多角的視点を養い、刑事弁護活動の深化を図る目的で、北パブでは1〜2ヵ月に1回「北千住パブリック刑事実務検討会」(通称:北パブゼミ)を行なっていた。

「若手弁護士に具体的な実践を語ってもらい、それについて議論するんです。事務所内だけですと緊張感がなくなってしまうので、事務所外の若手弁護士、司法修習生、法科大学院生にも呼びかけて20〜30人規模で開催していました」

昨年、宮崎に戻った前田氏は、そこでも同様に「刑事弁護セミナー」を立ち上げる準備を進めている。若手の育成に尽力している前田氏だが、日本の刑事裁判全体の底上げにおいても第一線で活動を続ける。

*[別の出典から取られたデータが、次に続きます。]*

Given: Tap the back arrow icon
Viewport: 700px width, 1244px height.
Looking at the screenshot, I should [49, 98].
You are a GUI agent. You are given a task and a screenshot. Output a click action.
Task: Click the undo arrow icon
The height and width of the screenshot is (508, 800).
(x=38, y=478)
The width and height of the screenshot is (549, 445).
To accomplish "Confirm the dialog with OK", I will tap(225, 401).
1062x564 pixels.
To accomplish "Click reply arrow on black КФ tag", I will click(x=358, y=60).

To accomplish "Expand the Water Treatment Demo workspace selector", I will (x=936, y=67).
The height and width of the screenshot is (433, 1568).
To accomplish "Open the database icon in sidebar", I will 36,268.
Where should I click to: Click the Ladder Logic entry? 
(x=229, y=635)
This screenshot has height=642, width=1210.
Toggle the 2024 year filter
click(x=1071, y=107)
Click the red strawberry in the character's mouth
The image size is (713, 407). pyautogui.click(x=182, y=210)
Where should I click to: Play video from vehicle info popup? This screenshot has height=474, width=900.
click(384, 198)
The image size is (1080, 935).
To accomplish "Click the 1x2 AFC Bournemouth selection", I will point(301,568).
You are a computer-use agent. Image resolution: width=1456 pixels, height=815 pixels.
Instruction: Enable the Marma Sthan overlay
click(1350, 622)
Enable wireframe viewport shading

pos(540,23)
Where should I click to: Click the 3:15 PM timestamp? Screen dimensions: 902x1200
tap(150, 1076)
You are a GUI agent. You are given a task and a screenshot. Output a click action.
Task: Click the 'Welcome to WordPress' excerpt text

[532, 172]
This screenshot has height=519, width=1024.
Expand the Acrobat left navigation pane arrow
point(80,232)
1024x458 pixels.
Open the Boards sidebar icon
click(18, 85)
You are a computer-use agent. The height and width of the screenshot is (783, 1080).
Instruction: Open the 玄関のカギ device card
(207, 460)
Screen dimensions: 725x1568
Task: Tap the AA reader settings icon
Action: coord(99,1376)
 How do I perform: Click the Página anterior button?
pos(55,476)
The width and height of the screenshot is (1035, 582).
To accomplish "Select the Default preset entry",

「一つは、取調べの可視化を全事件、全過程に取り入れること。もう一つは、逮捕から勾留までの3日間の公的弁護制度の構築。逮捕直後の時期がもっとも弁護人の援助が重要なので、是非とも実現しなければなりません」

民主的な国家の要請である『公正な裁判』を実現するべく、前田氏は今日も声を上げ続ける。

前田裕司弁護士プロフィール

1977年弁護士登録。2004年に北千住パブリック法律事務所所長就任。2009年に東京ディフェンダー法律事務所へ、2015年に宮崎はまゆう法律事務所へ移籍。元日弁連刑事弁護センター委員長、日弁連取調可視化本部副本部長、元日弁連国選弁護本部本部長代行、刑事弁護フォーラム代表世話人。